__Written request A__
Duplicate the records from the line containing "Screen dimensions: 229x138" through the end of the records, without changing anything, and leave out the pictures.

__Text block__
+++++

The Company shall use its best efforts to maintain the listing of the Series A Units, the Series A Warrants and the Common Stock
on the Exchange for three (3) years after the date of this Agreement; provided, however, the Company shall not be required to maintain
the listing of the Series A Units following the date upon which the shares of Common Stock and Series A Warrants underlying the
Series A Units can be separately traded.
(g) Review
of Financial Statements. For a period of one (1) year after the date of this Agreement, the Company, at its expense, shall
cause its regularly engaged independent registered public accounting firm to review (but not audit) the Company’s interim
financial statements for each of the three fiscal quarters that are not its fiscal year end immediately preceding the announcement
of any quarterly financial information.
(h) Research
Independence. In addition, the Company acknowledges that each Underwriter’s research analysts and research departments,
if any, are required to be independent from their respective investment banking divisions and are subject to certain regulations
and internal policies, and that such Underwriter’s research analysts may hold and make statements or investment recommendations
and/or publish research reports with respect to the Company and/or the offering that differ from the views of its investment bankers.

+++++

__Stored records__
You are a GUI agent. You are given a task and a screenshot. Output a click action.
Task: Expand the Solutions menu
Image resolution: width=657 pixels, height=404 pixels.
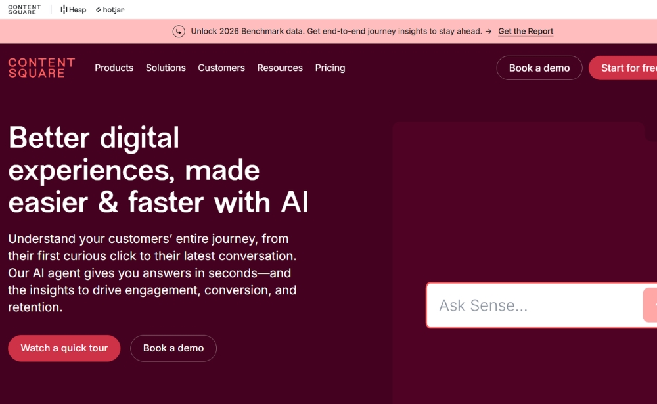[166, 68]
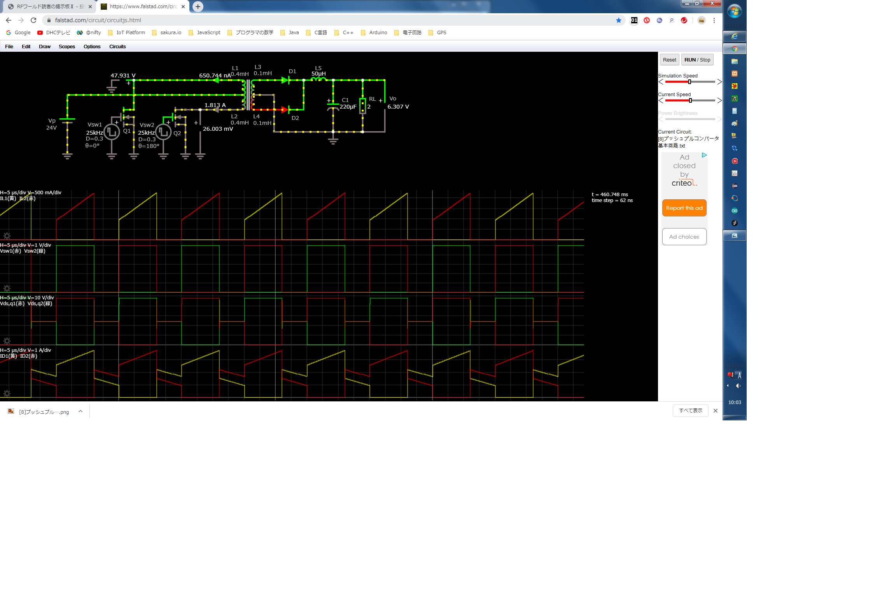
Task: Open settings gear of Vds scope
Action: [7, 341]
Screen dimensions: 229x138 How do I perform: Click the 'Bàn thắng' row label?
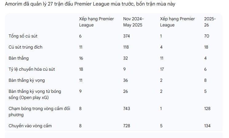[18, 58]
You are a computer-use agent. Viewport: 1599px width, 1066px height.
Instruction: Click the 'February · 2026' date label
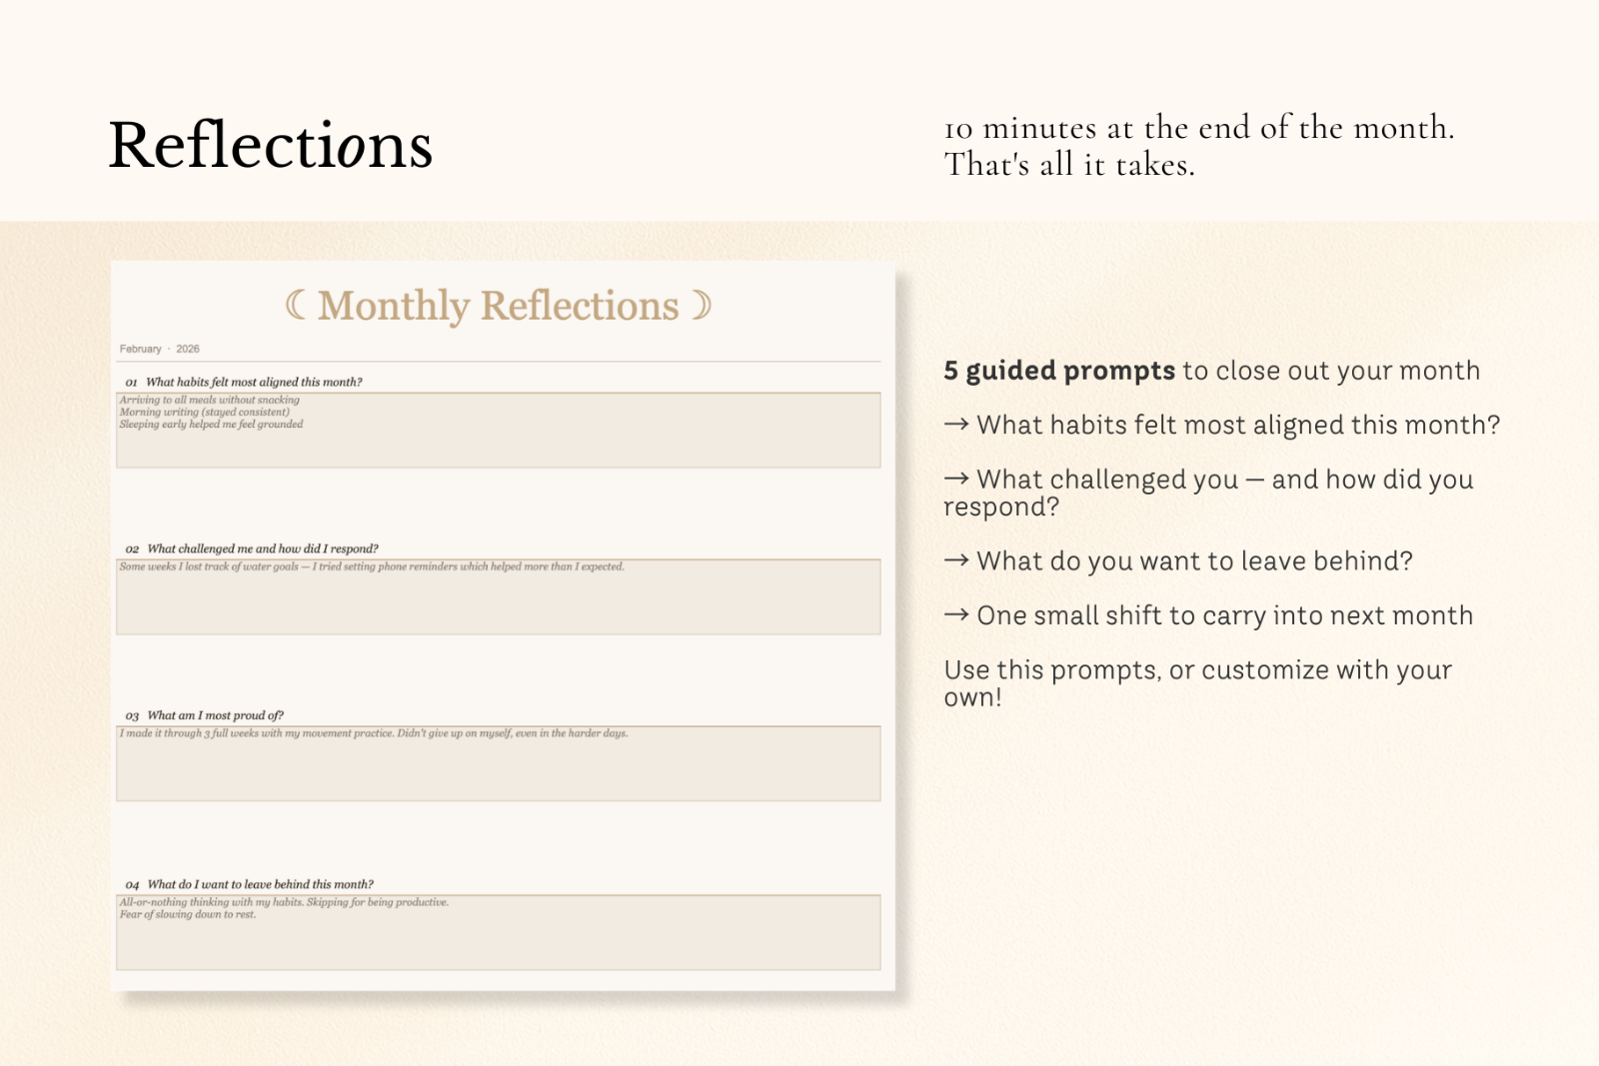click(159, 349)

+++++

__Written request B__
List every security that the underwriting agreement excerpt says the Company must use its best efforts to keep listed on the Exchange.

__Exercise result A__
Screen dimensions: 229x138 How do I perform: Click the 'Bàn thắng' row label?
[18, 58]
You are a computer-use agent. Viewport: 1599px width, 1066px height.
Instruction: Click the 'February · 2026' date label
click(159, 349)

__Exercise result B__
- Series A Units
- Series A Warrants
- Common Stock